By ANDY FLEMING
The Moon landings are often regarded as
mankind's finest achievement, and this 2008 Discovery Science Channel
miniseries certainly gives an in-depth account of why. At its peak in the 1960s, NASA's Project
Apollo employed nearly 400,000 people, and this series is a tribute to the
scientists, engineers and astronauts who made Kennedy's audacious dream come
true.
Moon Machines is a series of six forty-five
minute programmes, each focussing on a particular piece of essential hardware
developed specifically to place an American on the Moon by the end of
1969. It includes episodes concentrating
on the Saturn V rocket, the Command Module, the Lunar Module, the Lunar
Module's Guidance Computer, the Apollo Spacesuits and the Lunar Rover.
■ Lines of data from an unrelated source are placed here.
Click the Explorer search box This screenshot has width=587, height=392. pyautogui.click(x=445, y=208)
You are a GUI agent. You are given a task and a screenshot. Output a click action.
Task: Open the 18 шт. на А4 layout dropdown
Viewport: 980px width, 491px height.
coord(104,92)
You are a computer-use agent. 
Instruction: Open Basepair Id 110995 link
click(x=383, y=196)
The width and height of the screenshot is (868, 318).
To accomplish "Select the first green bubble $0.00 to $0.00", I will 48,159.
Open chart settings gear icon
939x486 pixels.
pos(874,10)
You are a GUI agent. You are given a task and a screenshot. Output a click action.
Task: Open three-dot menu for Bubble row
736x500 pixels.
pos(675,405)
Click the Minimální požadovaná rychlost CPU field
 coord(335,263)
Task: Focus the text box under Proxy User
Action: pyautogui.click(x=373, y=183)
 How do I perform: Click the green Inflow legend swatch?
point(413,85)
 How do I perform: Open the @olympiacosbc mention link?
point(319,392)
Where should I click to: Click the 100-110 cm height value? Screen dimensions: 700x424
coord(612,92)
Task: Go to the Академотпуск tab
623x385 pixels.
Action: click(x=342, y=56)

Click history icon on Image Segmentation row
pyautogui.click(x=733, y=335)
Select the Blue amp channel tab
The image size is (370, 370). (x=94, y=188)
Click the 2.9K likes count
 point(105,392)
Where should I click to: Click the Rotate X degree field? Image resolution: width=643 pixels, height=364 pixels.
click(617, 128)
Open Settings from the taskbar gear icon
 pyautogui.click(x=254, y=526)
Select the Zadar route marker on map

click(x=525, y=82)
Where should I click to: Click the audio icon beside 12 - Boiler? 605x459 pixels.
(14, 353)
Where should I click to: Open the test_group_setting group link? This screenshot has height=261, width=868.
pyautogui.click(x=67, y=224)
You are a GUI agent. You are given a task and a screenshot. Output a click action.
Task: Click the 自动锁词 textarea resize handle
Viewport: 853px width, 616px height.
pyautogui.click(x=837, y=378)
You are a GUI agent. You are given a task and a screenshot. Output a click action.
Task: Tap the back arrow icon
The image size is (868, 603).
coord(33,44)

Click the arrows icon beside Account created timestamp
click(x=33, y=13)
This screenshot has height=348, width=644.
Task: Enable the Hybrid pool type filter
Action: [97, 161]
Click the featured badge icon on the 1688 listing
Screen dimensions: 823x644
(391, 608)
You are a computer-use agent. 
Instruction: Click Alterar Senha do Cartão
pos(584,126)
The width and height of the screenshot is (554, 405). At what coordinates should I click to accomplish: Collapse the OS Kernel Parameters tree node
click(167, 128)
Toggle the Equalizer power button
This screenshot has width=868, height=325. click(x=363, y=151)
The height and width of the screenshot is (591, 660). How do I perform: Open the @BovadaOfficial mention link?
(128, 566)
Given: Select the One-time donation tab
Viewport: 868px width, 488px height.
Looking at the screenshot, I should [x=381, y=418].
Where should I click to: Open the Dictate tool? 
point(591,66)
The introduction to episode one of Moon
Machines: The Saturn V Rocket.
Using hours of original historic footage from
NASA and its contractors, and interviews of the surviving engineers and
scientists Moon Machines records those brief years in the sixties when
(regarding spaceflight at least), anything seemed possible and when if
materials or components didn't pre-exist, they were almost magically developed
and created by NASA and its engineers.
Everything about the Apollo program was
gargantuan in size, from its budget to its workforce to the hardware
itself. The first episode for example,
about the development of the Saturn V launch vehicle, a monster at nearly three
hundred and fifty feet tall and mankind's largest ever flying machine, reveals
how the three stages of the booster were designed by an army of engineers and
employees at three different companies: Boeing, North American Aviation, and
the Douglas Aircraft Company. Of the
hundreds of thousands of components developed and manufactured, all had to work
together... perfectly. And all of this
under the watchful eye of Wernher Von Braun and his German colleagues who
worked on the V-2, from which the Saturn rockets were ultimately derived.
The series encompasses the setbacks such as the
Apollo I launchpad fire when NASA lost three astronauts, caused by inherent
problems with the Command Module, the oxygen tank explosion on board the
Service Module of Apollo XIII when the Grumman-built Lunar Module Aquarius was
used as a lifeboat boat to bring Jim Lovell and his crew home, and the numerous
failures of launch vehicle stages on the test launch pad.
Every single employee interviewed in the series
has a real glint of justifiable pride in their eyes for the problems overcome
and the triumphs, whether it was their work on the MIT-developed guidance
computer with its hand-wound copper wire memory, the women who laboriously
worked on the spacesuits, the Grumman engineers who produced the first ever
true spacecraft and the untestable lunar ascent engine, or the Douglas Aircraft
Company whose S-IVB Saturn V third stage worked perfectly on each mission and
without which Trans-Lunar Injection and Lunar landings would not have been
possible.
I love this series, probably because it bravely
goes further than a mere entry-level introduction to NASA's Apollo
Program. It delves much deeper into its
history, and the design and engineering of much of the fantastic hardware
involved. Ultimately, it is a tribute to
man's greatest ever voyage of discovery, and the amazing men and women who
built the Moon Machines that allowed it to happen.